This past summer, Tennessee state Rep. Sheila Butt got a call from a mother who said she wanted to talk about her son, a junior in high school. The woman explained that her son’s history teacher was writing homework assignments on the board in cursive—and her son couldn’t read them. Butt did some digging and found similar problems across the state. “We had students not able to read, nor write their signature, in cursive writing … That was unbelievable to me,” she said in February. “To say that we’ve educated children in Tennessee and taken away this form of instruction, this link to our heritage out of classrooms, is a grave disservice.”
Butt, speaking at a committee hearing, had just introduced an amendment that would mandate cursive instruction in all public schools, a measure that was put on the books as law in mid-May. At least five other states have considered—or are still considering—similar bills this year, all attempts to defy the oft-heralded “death of handwriting” wrought by the almighty keyboard. But proponents say they aren’t just nostalgic Luddites. Here are other arguments the pro-cursive crowd uses to demand classroom time alongside QWERTY.
American institutions still require signatures for things!

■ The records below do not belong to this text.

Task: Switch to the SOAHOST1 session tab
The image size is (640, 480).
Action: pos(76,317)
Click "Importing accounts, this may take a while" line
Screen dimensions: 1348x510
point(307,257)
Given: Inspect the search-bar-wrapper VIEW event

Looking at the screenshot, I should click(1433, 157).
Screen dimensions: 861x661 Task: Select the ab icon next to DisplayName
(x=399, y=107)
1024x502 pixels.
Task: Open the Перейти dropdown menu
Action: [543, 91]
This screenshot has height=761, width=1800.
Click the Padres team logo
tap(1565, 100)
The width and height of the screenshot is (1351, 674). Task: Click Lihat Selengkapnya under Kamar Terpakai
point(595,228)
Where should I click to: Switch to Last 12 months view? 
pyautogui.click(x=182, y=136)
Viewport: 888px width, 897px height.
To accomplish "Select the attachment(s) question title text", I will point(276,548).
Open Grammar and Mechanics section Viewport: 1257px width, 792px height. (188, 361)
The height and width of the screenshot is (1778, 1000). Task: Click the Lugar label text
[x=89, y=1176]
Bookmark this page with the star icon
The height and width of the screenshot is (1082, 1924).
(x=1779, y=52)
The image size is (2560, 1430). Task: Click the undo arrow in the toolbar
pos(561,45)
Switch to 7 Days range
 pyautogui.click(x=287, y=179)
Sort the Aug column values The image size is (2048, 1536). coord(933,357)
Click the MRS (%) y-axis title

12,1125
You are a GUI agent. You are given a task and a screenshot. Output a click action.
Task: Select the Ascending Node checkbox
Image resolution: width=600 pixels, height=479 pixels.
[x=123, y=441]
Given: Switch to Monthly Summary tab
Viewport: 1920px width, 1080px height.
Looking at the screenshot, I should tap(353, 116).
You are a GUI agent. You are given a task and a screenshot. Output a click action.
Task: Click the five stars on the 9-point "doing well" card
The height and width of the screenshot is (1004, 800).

Butt provided the example of needing to both sign and print one’s name to receive a registered letter at the post office, as well signing one’s name to support a candidate for public office. More generally, one’s John Hancock is a tool that can provide security; experts have said that printed letters are easier to forge.
It’s good for our minds!
Research suggests that printing letters and writing in cursive activate different parts of the brain. Learning cursive is good for children’s fine motor skills, and writing in longhand generally helps students retain more information and generate more ideas. Studies have also shown that kids who learn cursive rather than simply manuscript writing score better on reading and spelling tests, perhaps because the linked-up cursive forces writers to think of words as wholes instead of parts.
Kids can’t read the Declaration of Independence!
At least not the original, pen and ink version. Butt waxed about the thrill of reading the Emancipation Proclamation or the Bill of Rights in their founding forms—and what a travesty it is to raise Americans who would look at those documents as if they were written in hieroglyphics. “So that students are able to read our most valued historical documents in their original form,” reads a New Jersey proposal, “this bill requires that cursive be included in the public school curriculum.”
Some people need it!
As Maria Konnikova outlines in this New York Times piece, some people suffer brain injuries that damage their ability to write and understand print—while their ability to comprehend cursive remains. Researchers have also, she notes, suggested that cursive can serve as a teaching aid for children with learning impairments like dyslexia.
People like the way it looks!
Though this is presented sans science, one assumes love letters are generally more effective when they look like this than when they look like this. More concrete proof of cursive’s aesthetic prowess can be found in established arts like cursive calligraphy. In a 1950 TIME story about a calligraphy competition between the English schoolboys of Eton and Harrow, the columnist reaches this conclusion: “More important than the judges’ verdict was the evidence that the Commonwealth’s future leaders would continue to write a clear and handsome hand.”
Of course, there at least as many arguments to recommend typing, central as it is to success and communication in our daily lives. But the legislation that keeps on coming is proof that there’s still plenty of will to keep kids in the loop.